_Task details_
Transcribe these lines word for word, leaving out the pictures.

Exercise data start

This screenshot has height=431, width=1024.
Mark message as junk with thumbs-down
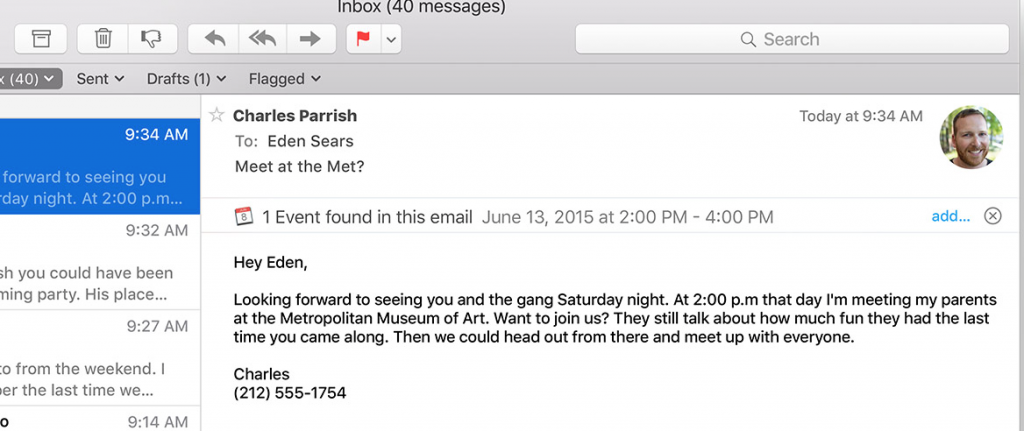point(152,39)
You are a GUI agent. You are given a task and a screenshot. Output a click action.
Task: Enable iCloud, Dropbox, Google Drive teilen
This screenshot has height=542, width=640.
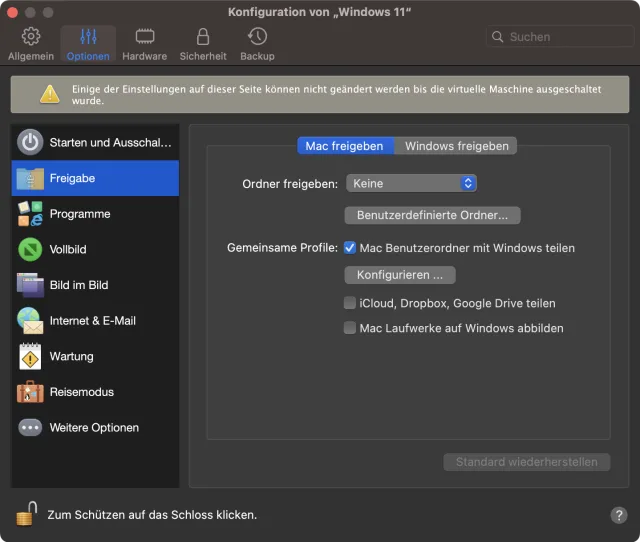(350, 303)
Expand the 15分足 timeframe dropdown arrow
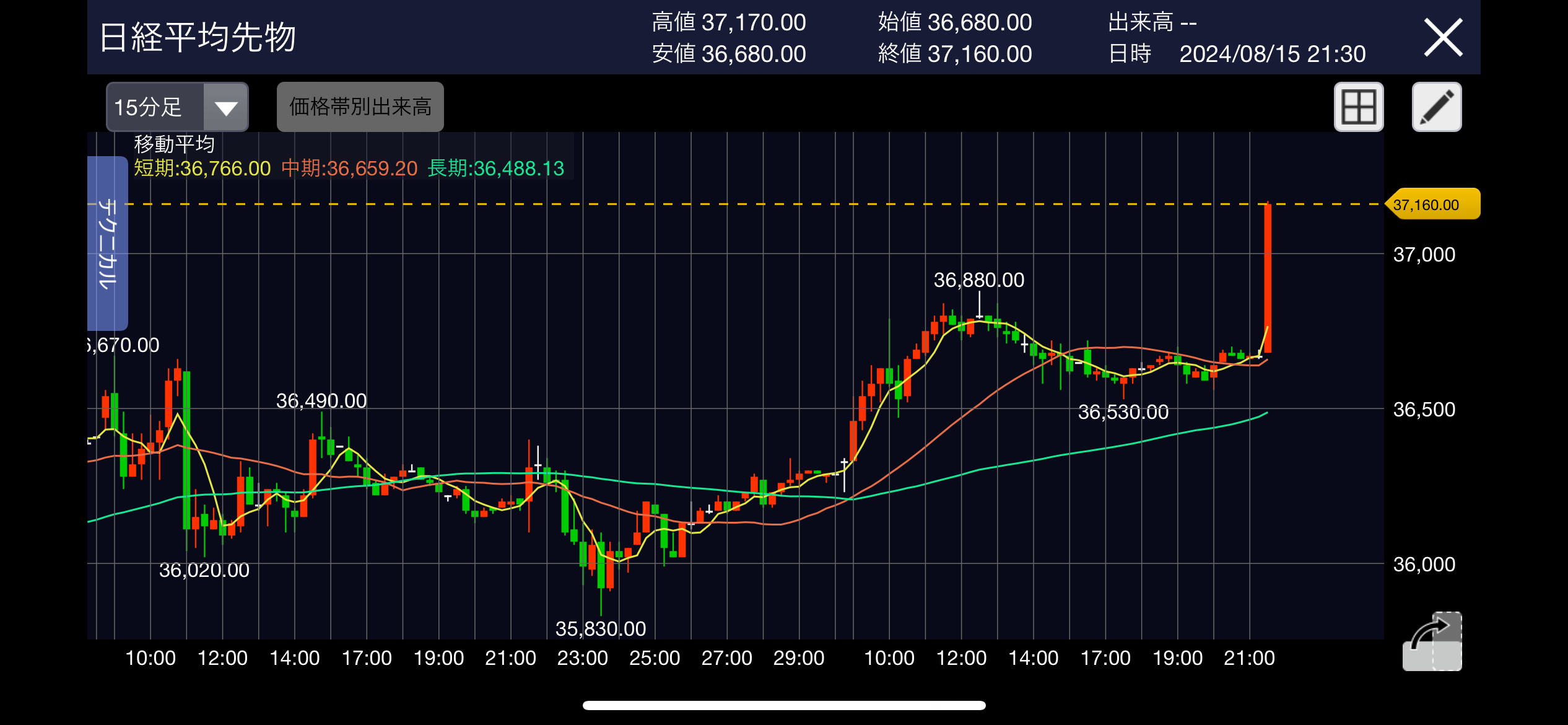Screen dimensions: 1568x725 pyautogui.click(x=226, y=108)
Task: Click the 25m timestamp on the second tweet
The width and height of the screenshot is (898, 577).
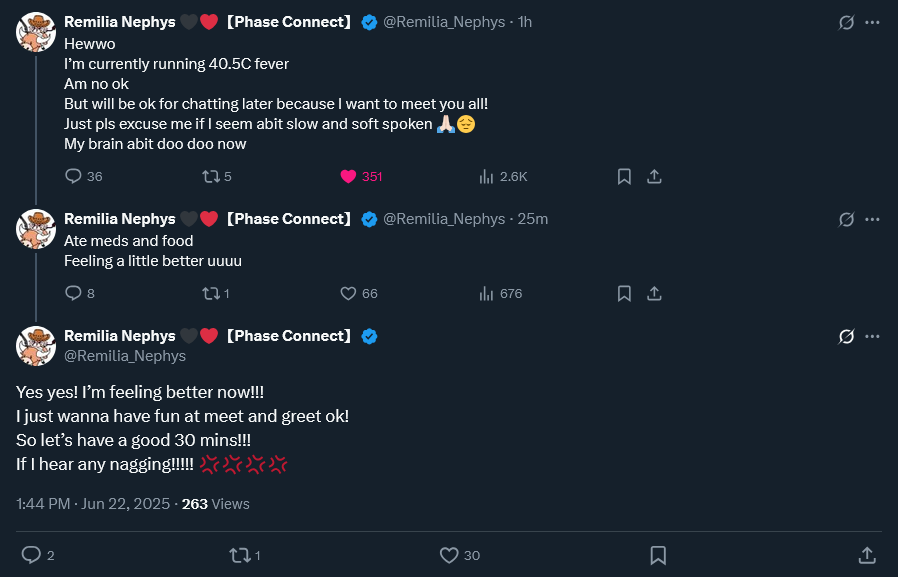Action: click(x=533, y=219)
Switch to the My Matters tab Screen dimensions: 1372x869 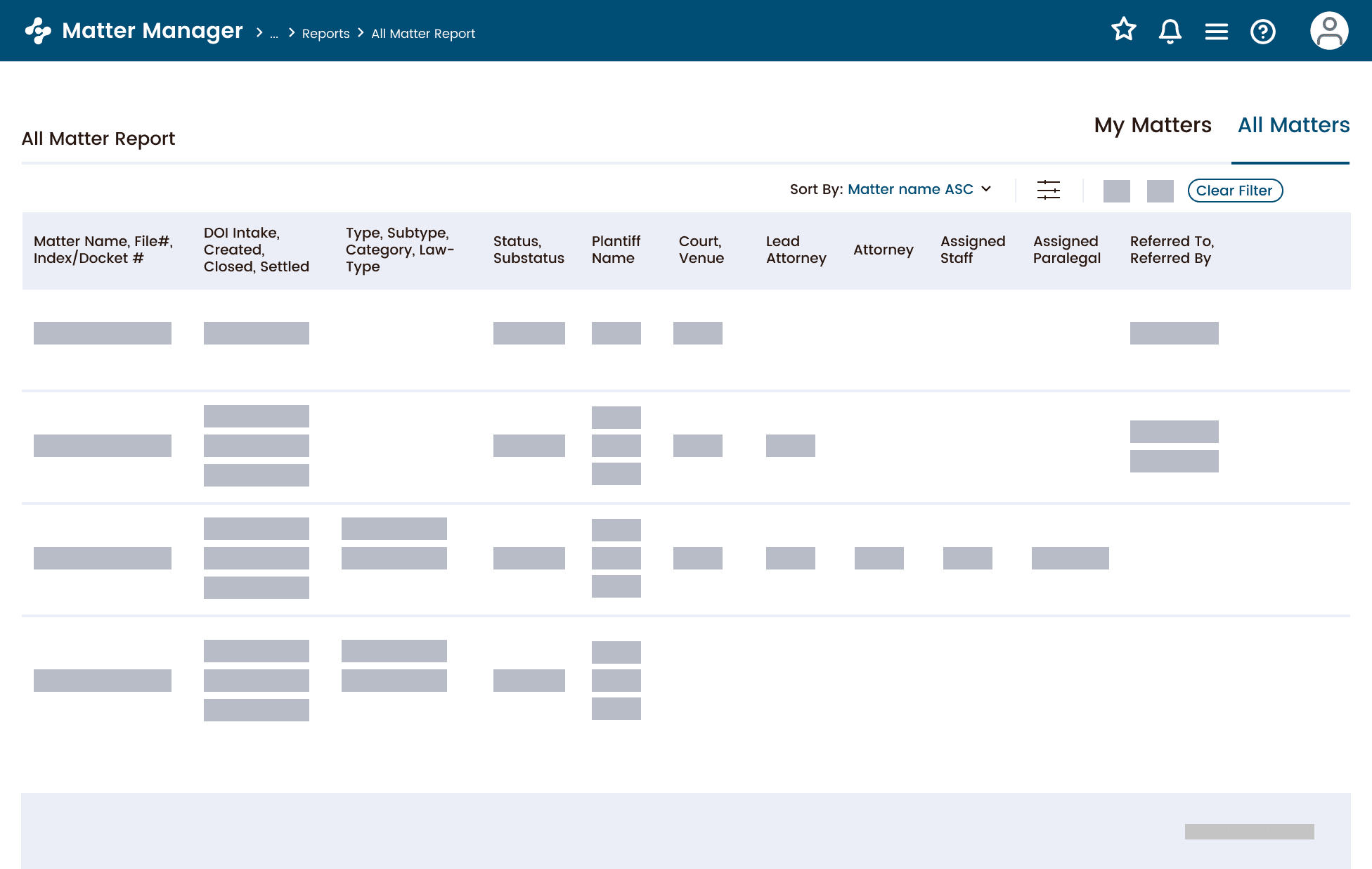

Exercise data end

_Answer to the task_
This screenshot has height=431, width=1024.
Mark message as junk with thumbs-down
point(152,39)
You are a GUI agent. You are given a task and a screenshot. Output a click action.
Task: Enable iCloud, Dropbox, Google Drive teilen
This screenshot has height=542, width=640.
(350, 303)
Expand the 15分足 timeframe dropdown arrow
Screen dimensions: 1568x725 pyautogui.click(x=226, y=108)
Task: Click the 25m timestamp on the second tweet
The width and height of the screenshot is (898, 577).
Action: click(x=533, y=219)
Switch to the My Matters tab Screen dimensions: 1372x869 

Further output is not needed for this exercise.